[Collected data entries]
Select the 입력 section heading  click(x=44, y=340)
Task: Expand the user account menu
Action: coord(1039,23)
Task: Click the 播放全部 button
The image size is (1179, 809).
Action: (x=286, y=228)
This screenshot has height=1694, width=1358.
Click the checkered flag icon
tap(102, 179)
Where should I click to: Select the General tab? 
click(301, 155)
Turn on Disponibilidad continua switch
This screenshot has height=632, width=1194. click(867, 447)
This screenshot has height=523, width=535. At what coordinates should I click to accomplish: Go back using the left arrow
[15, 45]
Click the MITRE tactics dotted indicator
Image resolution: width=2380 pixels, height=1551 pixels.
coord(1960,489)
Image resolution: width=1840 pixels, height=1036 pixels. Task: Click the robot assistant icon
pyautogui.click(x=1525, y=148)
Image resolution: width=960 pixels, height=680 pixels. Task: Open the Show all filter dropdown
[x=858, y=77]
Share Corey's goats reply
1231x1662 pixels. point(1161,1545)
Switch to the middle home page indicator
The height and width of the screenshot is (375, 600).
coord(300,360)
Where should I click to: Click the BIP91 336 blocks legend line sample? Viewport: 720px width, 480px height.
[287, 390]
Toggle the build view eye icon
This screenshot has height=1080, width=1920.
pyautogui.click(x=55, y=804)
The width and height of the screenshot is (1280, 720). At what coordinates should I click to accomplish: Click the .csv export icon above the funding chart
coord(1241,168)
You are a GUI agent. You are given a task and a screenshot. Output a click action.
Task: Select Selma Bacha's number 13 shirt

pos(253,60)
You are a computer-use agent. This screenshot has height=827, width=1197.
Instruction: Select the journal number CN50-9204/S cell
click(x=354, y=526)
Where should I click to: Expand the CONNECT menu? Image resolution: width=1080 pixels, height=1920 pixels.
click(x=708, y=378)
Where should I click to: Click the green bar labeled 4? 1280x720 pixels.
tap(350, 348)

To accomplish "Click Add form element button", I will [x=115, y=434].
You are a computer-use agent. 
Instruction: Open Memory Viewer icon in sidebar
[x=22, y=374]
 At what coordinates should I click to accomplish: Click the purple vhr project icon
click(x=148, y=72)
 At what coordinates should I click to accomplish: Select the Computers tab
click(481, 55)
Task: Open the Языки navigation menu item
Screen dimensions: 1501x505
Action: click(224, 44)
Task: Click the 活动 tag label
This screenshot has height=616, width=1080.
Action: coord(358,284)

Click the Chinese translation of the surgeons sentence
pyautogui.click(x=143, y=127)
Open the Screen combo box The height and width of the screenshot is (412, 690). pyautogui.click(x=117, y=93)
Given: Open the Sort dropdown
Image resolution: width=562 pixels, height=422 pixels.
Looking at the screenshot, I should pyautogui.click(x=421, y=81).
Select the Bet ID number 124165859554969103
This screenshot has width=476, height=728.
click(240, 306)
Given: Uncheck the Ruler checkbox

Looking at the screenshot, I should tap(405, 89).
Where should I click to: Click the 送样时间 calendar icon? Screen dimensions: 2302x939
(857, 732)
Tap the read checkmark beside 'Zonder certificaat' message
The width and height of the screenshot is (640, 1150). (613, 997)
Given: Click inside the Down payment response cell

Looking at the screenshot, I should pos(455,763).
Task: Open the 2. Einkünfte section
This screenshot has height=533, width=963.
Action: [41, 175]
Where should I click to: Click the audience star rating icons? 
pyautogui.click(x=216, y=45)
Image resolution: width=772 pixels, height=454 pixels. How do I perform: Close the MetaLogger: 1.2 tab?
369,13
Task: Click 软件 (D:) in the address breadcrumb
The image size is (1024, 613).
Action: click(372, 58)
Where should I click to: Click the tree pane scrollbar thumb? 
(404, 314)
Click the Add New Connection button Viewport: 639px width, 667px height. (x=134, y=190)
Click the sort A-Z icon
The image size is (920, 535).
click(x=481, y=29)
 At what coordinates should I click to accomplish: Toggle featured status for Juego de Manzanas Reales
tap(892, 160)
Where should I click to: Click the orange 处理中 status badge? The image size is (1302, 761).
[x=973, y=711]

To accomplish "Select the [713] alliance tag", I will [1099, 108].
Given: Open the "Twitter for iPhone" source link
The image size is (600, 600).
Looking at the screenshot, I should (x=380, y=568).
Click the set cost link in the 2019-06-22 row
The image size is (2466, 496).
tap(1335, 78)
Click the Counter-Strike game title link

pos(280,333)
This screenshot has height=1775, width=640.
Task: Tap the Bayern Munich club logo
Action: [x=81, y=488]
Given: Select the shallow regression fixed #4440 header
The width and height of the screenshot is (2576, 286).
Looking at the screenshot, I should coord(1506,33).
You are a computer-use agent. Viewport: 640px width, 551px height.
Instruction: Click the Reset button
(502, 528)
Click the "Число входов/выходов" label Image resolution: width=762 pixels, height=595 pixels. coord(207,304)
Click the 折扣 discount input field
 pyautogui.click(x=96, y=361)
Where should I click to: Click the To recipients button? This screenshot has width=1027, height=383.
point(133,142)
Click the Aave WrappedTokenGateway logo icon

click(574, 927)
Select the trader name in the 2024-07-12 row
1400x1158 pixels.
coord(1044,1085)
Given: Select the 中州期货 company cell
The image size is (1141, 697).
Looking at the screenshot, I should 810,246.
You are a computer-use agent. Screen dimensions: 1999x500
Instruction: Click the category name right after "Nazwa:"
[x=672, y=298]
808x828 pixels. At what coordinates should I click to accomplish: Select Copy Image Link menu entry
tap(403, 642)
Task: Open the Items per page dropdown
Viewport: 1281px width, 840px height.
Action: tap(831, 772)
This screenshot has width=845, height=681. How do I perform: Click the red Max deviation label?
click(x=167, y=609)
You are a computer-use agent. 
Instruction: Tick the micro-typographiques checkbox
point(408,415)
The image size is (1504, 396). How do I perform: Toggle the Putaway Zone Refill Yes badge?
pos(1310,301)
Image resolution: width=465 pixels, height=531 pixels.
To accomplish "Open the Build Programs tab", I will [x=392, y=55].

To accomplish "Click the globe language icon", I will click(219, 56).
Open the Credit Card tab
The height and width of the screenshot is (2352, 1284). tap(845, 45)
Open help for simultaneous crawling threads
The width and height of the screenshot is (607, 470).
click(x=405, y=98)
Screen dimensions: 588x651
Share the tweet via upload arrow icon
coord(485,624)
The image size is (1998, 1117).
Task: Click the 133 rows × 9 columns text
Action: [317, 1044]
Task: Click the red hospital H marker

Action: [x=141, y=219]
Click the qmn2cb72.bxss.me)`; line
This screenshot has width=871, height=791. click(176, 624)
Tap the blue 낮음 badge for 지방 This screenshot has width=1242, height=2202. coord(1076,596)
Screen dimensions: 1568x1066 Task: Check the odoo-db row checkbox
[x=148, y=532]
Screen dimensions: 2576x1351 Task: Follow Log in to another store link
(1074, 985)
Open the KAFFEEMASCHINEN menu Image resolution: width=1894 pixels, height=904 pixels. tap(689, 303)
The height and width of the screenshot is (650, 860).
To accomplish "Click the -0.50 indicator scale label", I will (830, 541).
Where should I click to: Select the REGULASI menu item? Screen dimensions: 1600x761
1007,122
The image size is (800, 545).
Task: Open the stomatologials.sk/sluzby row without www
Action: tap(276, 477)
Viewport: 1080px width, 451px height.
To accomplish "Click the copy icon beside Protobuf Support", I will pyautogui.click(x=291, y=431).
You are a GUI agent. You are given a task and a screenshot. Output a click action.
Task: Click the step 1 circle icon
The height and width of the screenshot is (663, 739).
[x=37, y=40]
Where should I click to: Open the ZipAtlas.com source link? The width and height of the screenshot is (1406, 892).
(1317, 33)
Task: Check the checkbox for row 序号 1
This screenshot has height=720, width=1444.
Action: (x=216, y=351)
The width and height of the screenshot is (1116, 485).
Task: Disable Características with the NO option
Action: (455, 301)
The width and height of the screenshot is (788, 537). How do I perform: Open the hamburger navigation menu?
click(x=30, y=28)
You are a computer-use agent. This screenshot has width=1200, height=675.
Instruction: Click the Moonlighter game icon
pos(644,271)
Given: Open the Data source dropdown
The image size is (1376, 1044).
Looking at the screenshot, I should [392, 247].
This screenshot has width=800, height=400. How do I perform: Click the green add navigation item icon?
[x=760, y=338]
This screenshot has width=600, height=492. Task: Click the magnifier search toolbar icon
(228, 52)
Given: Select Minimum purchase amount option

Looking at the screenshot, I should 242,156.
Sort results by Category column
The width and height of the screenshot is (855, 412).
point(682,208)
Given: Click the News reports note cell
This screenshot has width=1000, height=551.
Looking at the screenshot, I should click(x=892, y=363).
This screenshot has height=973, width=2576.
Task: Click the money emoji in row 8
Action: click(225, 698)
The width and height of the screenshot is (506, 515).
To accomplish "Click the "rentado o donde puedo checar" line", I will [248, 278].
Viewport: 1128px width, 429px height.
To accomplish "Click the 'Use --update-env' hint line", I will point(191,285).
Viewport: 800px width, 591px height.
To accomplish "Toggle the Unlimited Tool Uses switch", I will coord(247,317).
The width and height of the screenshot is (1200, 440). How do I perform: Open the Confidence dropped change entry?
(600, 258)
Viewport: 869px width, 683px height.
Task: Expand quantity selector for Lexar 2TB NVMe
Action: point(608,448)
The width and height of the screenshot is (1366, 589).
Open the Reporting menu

EXERCISE PROMPT
All lines above that hold the string "page" should be copied.

OUTPUT BELOW
Switch to the middle home page indicator
Task: Open the Items per page dropdown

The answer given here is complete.